Speaking at the Workmen’s Circle-sponsored annual event on April 18, Goldie Morgentaler – the daughter of famed abortion-rights crusader Dr. Henry Morgentaler and Yiddish novelist Chana Rosenfarb – gave an impassioned speech on the difficulty of trying to make sense of what happened in the Holocaust without having experienced it personally.

“As time passes,” Morgentaler said, “it takes with it the personal memory of personal experience. The result is that we who have not lived through this ordeal must, however unwillingly, become its historians.

“To be a child of survivors is to have congress with ghosts – to be overwhelmed with a sense of responsibility… an obligation to never let the dead be forgotten [and] to defend their honour, their names, their humanity [and] their valour.”

Another problem with the passing of time, Morgentaler added, is that eventually all knowledge of the Holocaust will come from fictionalized and romanticized books and movies.

“The Holocaust is everywhere today,” Morgentaler said, mentioning recent movies such as Defiance, The Reader and Inglourious Basterds.

“These movies cash in on a kind of easy emotion that is closer to entertainment than it is to historical reality. They evoke horror and a sentimentalized sense of redemption at the same time, all of it at a comfortable remove from what actually happened.

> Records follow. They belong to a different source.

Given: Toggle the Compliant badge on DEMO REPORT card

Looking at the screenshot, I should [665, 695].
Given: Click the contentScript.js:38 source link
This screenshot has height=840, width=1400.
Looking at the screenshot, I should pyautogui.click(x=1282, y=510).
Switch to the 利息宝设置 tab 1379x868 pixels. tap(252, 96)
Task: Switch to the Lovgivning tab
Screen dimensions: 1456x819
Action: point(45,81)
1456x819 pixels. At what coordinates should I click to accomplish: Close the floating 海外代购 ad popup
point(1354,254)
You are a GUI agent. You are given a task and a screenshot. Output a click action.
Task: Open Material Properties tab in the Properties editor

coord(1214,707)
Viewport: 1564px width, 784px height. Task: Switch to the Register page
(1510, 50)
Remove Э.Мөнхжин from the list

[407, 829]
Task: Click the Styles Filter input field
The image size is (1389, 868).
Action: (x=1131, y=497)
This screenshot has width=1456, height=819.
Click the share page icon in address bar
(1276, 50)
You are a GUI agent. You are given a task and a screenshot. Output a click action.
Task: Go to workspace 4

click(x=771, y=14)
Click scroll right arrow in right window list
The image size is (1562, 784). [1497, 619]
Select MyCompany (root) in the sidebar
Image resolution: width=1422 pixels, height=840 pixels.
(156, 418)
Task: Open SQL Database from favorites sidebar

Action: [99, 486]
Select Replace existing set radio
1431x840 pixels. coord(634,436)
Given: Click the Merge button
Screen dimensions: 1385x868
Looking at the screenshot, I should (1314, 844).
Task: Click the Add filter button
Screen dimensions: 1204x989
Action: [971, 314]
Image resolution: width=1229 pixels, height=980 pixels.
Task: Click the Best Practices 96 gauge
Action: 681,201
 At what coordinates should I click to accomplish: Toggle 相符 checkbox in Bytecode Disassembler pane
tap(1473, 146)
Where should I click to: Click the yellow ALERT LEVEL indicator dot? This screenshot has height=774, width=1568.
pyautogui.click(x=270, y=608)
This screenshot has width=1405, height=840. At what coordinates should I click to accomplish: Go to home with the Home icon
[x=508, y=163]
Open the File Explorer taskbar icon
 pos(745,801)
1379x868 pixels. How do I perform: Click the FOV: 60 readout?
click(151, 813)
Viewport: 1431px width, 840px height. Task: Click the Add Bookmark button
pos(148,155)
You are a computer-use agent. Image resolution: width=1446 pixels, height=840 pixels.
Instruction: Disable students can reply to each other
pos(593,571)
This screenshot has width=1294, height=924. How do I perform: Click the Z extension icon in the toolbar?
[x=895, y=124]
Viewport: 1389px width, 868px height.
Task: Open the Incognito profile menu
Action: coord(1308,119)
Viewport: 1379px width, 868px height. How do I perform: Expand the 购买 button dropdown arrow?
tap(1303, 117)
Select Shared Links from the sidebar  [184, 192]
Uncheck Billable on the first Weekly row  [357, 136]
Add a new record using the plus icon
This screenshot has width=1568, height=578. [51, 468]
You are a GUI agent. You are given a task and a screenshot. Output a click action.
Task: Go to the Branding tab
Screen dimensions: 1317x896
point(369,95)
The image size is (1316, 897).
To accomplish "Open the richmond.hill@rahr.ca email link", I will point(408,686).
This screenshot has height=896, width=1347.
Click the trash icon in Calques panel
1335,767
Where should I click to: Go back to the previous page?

“I am afraid that as time goes by there will be more and more such fictionalizations… cut off from the reality of what actually happened. No one likes unadulterated, unmitigated horror. No one wants to believe that suffering the Jews experienced during the Holocaust has no purpose, that the dead can never be avenged. We want to be able to sleep at night. We want to feel that something good came out of something bad, even if the good is fiction.”

Much of the memorial program was in Yiddish, with a variety of songs and poems presented. In particular, the poems of Holocaust survivor Abraham Sutzkever, who died this past January at age 96, were featured.

Avra Fainer, whose singing in Yiddish was featured throughout the program, said the Warsaw Ghetto Uprising has personal significance to her and her family.

“I’m named after my great uncle Avram, who was a fighter in the Uprising,” Fainer said. “My family memorializes the uprising at our Passover Seder each year, along with participating in the Workmen’s Circle memorial.

“Having heard the [Holocaust] stories from those who experienced them first-hand, I think it’s crucial that I be able to at the very least participate in events such as this to help preserve the memories and keep them alive to the extent I’m able.”

Another important reason to participate, Fainer said, is to preserve the Yiddish language, an overarching theme of the entire memorial.

“I feel like I am able to help preserve what many perceive as a dying language, since a great deal of people who spoke Yiddish died in the Holocaust. By singing in Yiddish, I feel like I’m helping to keep the language alive.”

Morgentaler finished speaking by reciting a poem written by her mother, first in Yiddish, then translated into English.

“So He must come now and prove to me that one can burn, and be burned, and still remain God.”